REQUIRED ACTION:
Report back every line in the data that includes the string "green".

Stored items from a collection
☆ ☆ ☆

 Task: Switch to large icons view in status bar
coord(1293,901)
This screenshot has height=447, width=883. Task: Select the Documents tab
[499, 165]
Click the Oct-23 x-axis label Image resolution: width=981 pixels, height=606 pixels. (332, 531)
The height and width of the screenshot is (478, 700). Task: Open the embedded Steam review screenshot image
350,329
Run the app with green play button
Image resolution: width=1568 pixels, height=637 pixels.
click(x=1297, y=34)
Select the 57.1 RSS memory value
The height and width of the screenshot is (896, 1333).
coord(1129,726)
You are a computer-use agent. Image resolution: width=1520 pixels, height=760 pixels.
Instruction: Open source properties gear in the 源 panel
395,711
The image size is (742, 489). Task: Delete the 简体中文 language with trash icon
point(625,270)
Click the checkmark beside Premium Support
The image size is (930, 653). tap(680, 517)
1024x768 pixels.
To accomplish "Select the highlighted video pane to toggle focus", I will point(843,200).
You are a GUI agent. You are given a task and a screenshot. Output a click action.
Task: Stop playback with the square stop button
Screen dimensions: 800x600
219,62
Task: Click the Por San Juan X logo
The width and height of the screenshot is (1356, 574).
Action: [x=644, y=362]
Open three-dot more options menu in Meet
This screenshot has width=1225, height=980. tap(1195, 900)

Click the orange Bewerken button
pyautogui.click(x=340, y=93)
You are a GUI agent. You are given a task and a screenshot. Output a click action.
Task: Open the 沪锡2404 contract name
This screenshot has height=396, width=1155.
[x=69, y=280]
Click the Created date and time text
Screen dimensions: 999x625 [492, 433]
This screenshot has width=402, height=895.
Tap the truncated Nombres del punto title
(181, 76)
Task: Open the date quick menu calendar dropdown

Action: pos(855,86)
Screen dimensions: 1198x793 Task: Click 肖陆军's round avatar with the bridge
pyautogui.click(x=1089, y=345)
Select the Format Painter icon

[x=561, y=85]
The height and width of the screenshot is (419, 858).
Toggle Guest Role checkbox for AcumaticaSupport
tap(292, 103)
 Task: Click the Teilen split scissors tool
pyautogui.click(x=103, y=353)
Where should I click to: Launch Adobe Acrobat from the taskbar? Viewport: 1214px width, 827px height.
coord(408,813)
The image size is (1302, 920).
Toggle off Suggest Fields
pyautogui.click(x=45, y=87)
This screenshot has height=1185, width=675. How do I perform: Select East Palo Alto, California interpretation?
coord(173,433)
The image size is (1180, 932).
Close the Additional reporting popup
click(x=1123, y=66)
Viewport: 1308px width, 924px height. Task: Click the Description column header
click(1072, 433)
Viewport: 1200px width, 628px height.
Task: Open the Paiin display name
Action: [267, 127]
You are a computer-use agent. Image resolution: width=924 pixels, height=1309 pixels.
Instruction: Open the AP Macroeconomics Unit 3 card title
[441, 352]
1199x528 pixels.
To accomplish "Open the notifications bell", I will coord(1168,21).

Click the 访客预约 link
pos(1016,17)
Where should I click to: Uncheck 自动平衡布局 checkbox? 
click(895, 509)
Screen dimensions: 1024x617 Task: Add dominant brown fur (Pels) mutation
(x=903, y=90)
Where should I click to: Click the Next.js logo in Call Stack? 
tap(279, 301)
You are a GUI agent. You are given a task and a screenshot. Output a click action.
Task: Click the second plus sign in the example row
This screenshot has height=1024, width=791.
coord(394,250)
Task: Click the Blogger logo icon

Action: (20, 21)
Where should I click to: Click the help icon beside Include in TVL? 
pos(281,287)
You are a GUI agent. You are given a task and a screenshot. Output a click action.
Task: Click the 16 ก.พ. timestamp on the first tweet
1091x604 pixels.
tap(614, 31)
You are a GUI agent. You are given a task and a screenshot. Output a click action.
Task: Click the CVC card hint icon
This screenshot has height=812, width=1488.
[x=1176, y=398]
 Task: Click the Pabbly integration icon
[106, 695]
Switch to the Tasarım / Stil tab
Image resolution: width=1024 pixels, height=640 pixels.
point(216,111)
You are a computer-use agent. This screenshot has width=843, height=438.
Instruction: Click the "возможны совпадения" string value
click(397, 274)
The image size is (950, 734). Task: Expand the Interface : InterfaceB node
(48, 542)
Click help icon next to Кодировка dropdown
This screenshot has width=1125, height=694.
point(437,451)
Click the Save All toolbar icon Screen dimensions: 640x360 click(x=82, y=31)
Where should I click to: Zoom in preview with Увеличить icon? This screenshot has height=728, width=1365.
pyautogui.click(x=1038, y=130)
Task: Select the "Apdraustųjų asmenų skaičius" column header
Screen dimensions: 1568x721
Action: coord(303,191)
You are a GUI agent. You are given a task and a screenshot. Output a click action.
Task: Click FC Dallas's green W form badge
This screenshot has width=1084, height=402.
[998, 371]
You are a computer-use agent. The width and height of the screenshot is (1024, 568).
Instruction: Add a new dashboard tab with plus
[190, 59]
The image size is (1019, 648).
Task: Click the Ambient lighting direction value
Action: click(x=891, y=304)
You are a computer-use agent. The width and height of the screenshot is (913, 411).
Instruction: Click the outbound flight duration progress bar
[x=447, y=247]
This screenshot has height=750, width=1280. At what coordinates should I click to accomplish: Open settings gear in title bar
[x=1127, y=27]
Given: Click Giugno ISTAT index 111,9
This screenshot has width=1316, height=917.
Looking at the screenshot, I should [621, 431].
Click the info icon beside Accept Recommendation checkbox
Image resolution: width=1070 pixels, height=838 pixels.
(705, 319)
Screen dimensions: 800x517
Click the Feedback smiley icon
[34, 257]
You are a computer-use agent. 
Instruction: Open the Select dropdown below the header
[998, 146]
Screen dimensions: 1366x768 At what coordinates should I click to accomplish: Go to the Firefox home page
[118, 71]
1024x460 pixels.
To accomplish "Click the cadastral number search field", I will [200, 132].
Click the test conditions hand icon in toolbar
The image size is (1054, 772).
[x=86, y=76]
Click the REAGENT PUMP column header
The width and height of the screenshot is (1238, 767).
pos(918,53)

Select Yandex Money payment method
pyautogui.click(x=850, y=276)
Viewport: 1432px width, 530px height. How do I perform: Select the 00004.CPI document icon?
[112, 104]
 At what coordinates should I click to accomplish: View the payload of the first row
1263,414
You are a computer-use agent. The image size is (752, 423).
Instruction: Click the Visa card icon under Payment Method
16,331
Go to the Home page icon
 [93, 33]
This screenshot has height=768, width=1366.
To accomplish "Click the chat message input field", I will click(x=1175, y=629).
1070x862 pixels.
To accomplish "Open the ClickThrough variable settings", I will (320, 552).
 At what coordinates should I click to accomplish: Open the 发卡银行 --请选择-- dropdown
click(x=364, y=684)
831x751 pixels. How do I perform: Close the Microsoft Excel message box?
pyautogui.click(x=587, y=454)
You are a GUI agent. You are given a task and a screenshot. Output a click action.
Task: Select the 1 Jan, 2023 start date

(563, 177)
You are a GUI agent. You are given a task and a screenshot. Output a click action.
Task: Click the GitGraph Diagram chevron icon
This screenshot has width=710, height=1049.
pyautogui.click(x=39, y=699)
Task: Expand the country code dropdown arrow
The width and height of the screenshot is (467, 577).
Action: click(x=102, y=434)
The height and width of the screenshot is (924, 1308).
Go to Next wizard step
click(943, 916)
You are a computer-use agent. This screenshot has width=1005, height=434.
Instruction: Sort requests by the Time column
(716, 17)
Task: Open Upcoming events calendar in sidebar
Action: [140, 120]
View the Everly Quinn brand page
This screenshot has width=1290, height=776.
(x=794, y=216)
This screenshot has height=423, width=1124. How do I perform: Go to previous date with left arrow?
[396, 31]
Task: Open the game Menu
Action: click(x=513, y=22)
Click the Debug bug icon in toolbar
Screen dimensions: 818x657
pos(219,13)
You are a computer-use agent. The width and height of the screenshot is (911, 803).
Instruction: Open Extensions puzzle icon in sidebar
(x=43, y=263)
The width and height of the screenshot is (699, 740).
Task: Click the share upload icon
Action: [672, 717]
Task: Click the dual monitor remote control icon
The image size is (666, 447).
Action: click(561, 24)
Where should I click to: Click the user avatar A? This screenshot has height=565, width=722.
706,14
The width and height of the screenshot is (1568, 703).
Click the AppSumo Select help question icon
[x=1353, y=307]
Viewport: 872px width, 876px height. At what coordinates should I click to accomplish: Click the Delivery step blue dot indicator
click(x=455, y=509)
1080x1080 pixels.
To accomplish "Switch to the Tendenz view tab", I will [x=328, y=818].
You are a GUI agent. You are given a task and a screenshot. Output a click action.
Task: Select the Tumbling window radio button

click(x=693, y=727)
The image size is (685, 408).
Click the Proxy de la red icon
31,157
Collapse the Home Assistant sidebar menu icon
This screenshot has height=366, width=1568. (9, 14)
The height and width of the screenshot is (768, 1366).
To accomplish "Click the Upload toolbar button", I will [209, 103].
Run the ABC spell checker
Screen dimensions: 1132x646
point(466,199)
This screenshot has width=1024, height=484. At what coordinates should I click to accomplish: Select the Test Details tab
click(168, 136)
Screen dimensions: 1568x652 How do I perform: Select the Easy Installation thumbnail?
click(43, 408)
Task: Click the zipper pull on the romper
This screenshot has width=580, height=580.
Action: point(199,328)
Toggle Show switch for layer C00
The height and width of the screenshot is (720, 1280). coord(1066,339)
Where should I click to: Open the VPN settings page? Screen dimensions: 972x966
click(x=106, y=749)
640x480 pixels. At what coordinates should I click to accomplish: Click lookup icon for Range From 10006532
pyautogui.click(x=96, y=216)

☆ ☆ ☆

EXERCISE RESULT:
Run the app with green play button
Task: Click FC Dallas's green W form badge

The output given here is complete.